__INSTRUCTIONS TO FOLLOW__.
The records below are to be transcribed exactly as they appear.

*** Begin section ***

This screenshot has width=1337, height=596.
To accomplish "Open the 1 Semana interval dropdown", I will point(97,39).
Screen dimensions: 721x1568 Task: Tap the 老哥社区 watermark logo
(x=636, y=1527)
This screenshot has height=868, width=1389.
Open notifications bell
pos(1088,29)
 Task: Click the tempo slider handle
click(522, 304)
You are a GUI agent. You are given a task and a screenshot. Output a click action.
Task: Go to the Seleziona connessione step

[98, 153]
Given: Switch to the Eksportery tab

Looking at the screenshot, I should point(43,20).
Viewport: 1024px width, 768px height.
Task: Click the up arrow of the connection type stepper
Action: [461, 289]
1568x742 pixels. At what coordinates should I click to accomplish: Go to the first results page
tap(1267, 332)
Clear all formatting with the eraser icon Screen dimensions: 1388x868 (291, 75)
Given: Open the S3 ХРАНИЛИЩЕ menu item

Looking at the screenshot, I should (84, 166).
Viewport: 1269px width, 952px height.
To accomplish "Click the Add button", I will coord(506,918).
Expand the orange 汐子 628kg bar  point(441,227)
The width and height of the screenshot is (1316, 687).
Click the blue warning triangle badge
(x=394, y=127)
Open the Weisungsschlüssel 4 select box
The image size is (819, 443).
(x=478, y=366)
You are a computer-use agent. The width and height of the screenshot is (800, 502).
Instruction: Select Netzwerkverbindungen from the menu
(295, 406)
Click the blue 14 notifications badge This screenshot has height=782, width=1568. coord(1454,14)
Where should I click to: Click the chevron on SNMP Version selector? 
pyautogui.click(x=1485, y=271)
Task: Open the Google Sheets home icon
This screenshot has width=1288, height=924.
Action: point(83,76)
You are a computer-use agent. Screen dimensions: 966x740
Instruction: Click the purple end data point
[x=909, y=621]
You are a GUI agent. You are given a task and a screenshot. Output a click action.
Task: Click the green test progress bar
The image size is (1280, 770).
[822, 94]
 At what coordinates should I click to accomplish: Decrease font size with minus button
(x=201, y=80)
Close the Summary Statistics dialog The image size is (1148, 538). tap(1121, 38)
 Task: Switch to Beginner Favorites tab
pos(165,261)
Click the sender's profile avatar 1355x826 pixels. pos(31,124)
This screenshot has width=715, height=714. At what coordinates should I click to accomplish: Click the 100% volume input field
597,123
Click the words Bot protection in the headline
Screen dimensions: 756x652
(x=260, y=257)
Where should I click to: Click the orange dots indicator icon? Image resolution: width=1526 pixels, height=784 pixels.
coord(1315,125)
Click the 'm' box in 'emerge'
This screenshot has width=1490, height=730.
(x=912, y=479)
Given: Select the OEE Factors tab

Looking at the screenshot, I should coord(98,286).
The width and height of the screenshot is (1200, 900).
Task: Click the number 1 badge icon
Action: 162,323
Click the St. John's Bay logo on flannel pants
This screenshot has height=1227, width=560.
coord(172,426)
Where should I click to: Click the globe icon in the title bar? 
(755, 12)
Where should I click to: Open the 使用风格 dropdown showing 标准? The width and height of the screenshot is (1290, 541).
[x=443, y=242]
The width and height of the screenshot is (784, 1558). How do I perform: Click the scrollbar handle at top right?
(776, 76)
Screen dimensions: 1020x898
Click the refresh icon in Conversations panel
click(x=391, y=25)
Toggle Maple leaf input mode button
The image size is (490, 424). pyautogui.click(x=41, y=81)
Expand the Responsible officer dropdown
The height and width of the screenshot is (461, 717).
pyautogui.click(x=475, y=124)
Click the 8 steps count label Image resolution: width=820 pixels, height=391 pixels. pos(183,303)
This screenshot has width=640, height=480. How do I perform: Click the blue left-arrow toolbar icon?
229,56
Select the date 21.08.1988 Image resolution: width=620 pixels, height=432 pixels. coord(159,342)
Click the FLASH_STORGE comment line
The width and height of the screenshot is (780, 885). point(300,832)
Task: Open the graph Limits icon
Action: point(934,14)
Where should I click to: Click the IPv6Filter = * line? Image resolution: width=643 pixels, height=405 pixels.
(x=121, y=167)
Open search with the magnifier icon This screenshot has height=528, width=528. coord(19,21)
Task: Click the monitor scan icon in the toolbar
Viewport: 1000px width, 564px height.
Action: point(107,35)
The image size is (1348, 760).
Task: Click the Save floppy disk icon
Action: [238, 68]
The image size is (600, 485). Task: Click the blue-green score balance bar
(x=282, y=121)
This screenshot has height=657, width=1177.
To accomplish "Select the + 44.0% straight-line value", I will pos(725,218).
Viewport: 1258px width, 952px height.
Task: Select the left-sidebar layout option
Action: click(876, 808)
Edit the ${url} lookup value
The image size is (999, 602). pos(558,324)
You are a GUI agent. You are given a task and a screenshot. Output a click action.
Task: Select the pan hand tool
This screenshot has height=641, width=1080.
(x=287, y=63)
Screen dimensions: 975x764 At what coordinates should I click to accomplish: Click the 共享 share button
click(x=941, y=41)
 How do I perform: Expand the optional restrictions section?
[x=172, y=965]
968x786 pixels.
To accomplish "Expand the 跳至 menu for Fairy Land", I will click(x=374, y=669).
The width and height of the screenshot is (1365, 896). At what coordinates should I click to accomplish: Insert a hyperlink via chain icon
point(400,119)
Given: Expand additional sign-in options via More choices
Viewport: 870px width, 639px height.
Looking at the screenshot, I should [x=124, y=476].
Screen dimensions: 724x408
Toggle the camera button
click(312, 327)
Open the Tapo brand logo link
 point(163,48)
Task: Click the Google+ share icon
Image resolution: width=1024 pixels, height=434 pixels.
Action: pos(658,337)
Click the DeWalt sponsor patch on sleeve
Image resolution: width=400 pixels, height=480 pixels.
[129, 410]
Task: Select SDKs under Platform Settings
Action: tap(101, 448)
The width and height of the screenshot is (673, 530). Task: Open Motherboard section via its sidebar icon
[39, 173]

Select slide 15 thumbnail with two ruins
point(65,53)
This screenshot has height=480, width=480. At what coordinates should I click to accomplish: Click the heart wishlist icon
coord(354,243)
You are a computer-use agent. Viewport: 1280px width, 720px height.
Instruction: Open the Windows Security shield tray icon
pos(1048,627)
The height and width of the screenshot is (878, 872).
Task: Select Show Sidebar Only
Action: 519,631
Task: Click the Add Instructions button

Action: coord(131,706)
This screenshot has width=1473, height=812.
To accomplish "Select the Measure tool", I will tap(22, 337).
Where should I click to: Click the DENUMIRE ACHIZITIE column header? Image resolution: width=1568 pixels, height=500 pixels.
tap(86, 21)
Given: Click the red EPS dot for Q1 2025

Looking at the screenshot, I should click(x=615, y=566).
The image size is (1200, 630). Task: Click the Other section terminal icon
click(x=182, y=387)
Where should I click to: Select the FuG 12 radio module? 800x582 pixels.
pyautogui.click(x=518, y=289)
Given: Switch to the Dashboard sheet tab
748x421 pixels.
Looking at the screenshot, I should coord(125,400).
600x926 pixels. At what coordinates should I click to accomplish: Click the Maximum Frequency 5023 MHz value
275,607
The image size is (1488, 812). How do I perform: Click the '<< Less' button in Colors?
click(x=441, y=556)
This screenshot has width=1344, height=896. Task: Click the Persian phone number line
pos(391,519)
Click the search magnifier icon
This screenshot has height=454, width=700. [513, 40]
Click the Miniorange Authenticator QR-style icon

*** End section ***

__ANSWER TO THIS PROBLEM__.
This screenshot has width=1337, height=596.
To accomplish "Open the 1 Semana interval dropdown", I will point(97,39).
Screen dimensions: 721x1568 Task: Tap the 老哥社区 watermark logo
(x=636, y=1527)
This screenshot has height=868, width=1389.
Open notifications bell
pos(1088,29)
 Task: Click the tempo slider handle
click(522, 304)
You are a GUI agent. You are given a task and a screenshot. Output a click action.
Task: Go to the Seleziona connessione step

[98, 153]
Given: Switch to the Eksportery tab

Looking at the screenshot, I should point(43,20).
Viewport: 1024px width, 768px height.
Task: Click the up arrow of the connection type stepper
Action: [461, 289]
1568x742 pixels. At what coordinates should I click to accomplish: Go to the first results page
tap(1267, 332)
Clear all formatting with the eraser icon Screen dimensions: 1388x868 (291, 75)
Given: Open the S3 ХРАНИЛИЩЕ menu item

Looking at the screenshot, I should (84, 166).
Viewport: 1269px width, 952px height.
To accomplish "Click the Add button", I will coord(506,918).
Expand the orange 汐子 628kg bar  point(441,227)
The width and height of the screenshot is (1316, 687).
Click the blue warning triangle badge
(x=394, y=127)
Open the Weisungsschlüssel 4 select box
The image size is (819, 443).
(x=478, y=366)
You are a computer-use agent. The width and height of the screenshot is (800, 502).
Instruction: Select Netzwerkverbindungen from the menu
(295, 406)
Click the blue 14 notifications badge This screenshot has height=782, width=1568. coord(1454,14)
Where should I click to: Click the chevron on SNMP Version selector? 
pyautogui.click(x=1485, y=271)
Task: Open the Google Sheets home icon
This screenshot has width=1288, height=924.
Action: point(83,76)
You are a computer-use agent. Screen dimensions: 966x740
Instruction: Click the purple end data point
[x=909, y=621]
You are a GUI agent. You are given a task and a screenshot. Output a click action.
Task: Click the green test progress bar
The image size is (1280, 770).
[822, 94]
 At what coordinates should I click to accomplish: Decrease font size with minus button
(x=201, y=80)
Close the Summary Statistics dialog The image size is (1148, 538). tap(1121, 38)
 Task: Switch to Beginner Favorites tab
pos(165,261)
Click the sender's profile avatar 1355x826 pixels. pos(31,124)
This screenshot has width=715, height=714. At what coordinates should I click to accomplish: Click the 100% volume input field
597,123
Click the words Bot protection in the headline
Screen dimensions: 756x652
(x=260, y=257)
Where should I click to: Click the orange dots indicator icon? Image resolution: width=1526 pixels, height=784 pixels.
coord(1315,125)
Click the 'm' box in 'emerge'
This screenshot has width=1490, height=730.
(x=912, y=479)
Given: Select the OEE Factors tab

Looking at the screenshot, I should coord(98,286).
The width and height of the screenshot is (1200, 900).
Task: Click the number 1 badge icon
Action: 162,323
Click the St. John's Bay logo on flannel pants
This screenshot has height=1227, width=560.
coord(172,426)
Where should I click to: Click the globe icon in the title bar? 
(755, 12)
Where should I click to: Open the 使用风格 dropdown showing 标准? The width and height of the screenshot is (1290, 541).
[x=443, y=242]
The width and height of the screenshot is (784, 1558). How do I perform: Click the scrollbar handle at top right?
(776, 76)
Screen dimensions: 1020x898
Click the refresh icon in Conversations panel
click(x=391, y=25)
Toggle Maple leaf input mode button
The image size is (490, 424). pyautogui.click(x=41, y=81)
Expand the Responsible officer dropdown
The height and width of the screenshot is (461, 717).
pyautogui.click(x=475, y=124)
Click the 8 steps count label Image resolution: width=820 pixels, height=391 pixels. pos(183,303)
This screenshot has width=640, height=480. How do I perform: Click the blue left-arrow toolbar icon?
229,56
Select the date 21.08.1988 Image resolution: width=620 pixels, height=432 pixels. coord(159,342)
Click the FLASH_STORGE comment line
The width and height of the screenshot is (780, 885). point(300,832)
Task: Open the graph Limits icon
Action: point(934,14)
Where should I click to: Click the IPv6Filter = * line? Image resolution: width=643 pixels, height=405 pixels.
(x=121, y=167)
Open search with the magnifier icon This screenshot has height=528, width=528. coord(19,21)
Task: Click the monitor scan icon in the toolbar
Viewport: 1000px width, 564px height.
Action: point(107,35)
The image size is (1348, 760).
Task: Click the Save floppy disk icon
Action: [238, 68]
The image size is (600, 485). Task: Click the blue-green score balance bar
(x=282, y=121)
This screenshot has height=657, width=1177.
To accomplish "Select the + 44.0% straight-line value", I will pos(725,218).
Viewport: 1258px width, 952px height.
Task: Select the left-sidebar layout option
Action: click(876, 808)
Edit the ${url} lookup value
The image size is (999, 602). pos(558,324)
You are a GUI agent. You are given a task and a screenshot. Output a click action.
Task: Select the pan hand tool
This screenshot has height=641, width=1080.
(x=287, y=63)
Screen dimensions: 975x764 At what coordinates should I click to accomplish: Click the 共享 share button
click(x=941, y=41)
 How do I perform: Expand the optional restrictions section?
[x=172, y=965]
968x786 pixels.
To accomplish "Expand the 跳至 menu for Fairy Land", I will click(x=374, y=669).
The width and height of the screenshot is (1365, 896). At what coordinates should I click to accomplish: Insert a hyperlink via chain icon
point(400,119)
Given: Expand additional sign-in options via More choices
Viewport: 870px width, 639px height.
Looking at the screenshot, I should [x=124, y=476].
Screen dimensions: 724x408
Toggle the camera button
click(312, 327)
Open the Tapo brand logo link
 point(163,48)
Task: Click the Google+ share icon
Image resolution: width=1024 pixels, height=434 pixels.
Action: pos(658,337)
Click the DeWalt sponsor patch on sleeve
Image resolution: width=400 pixels, height=480 pixels.
[129, 410]
Task: Select SDKs under Platform Settings
Action: tap(101, 448)
The width and height of the screenshot is (673, 530). Task: Open Motherboard section via its sidebar icon
[39, 173]

Select slide 15 thumbnail with two ruins
point(65,53)
This screenshot has height=480, width=480. At what coordinates should I click to accomplish: Click the heart wishlist icon
coord(354,243)
You are a computer-use agent. Viewport: 1280px width, 720px height.
Instruction: Open the Windows Security shield tray icon
pos(1048,627)
The height and width of the screenshot is (878, 872).
Task: Select Show Sidebar Only
Action: 519,631
Task: Click the Add Instructions button

Action: coord(131,706)
This screenshot has width=1473, height=812.
To accomplish "Select the Measure tool", I will tap(22, 337).
Where should I click to: Click the DENUMIRE ACHIZITIE column header? Image resolution: width=1568 pixels, height=500 pixels.
tap(86, 21)
Given: Click the red EPS dot for Q1 2025

Looking at the screenshot, I should click(x=615, y=566).
The image size is (1200, 630). Task: Click the Other section terminal icon
click(x=182, y=387)
Where should I click to: Select the FuG 12 radio module? 800x582 pixels.
pyautogui.click(x=518, y=289)
Given: Switch to the Dashboard sheet tab
748x421 pixels.
Looking at the screenshot, I should coord(125,400).
600x926 pixels. At what coordinates should I click to accomplish: Click the Maximum Frequency 5023 MHz value
275,607
The image size is (1488, 812). How do I perform: Click the '<< Less' button in Colors?
click(x=441, y=556)
This screenshot has width=1344, height=896. Task: Click the Persian phone number line
pos(391,519)
Click the search magnifier icon
This screenshot has height=454, width=700. [513, 40]
Click the Miniorange Authenticator QR-style icon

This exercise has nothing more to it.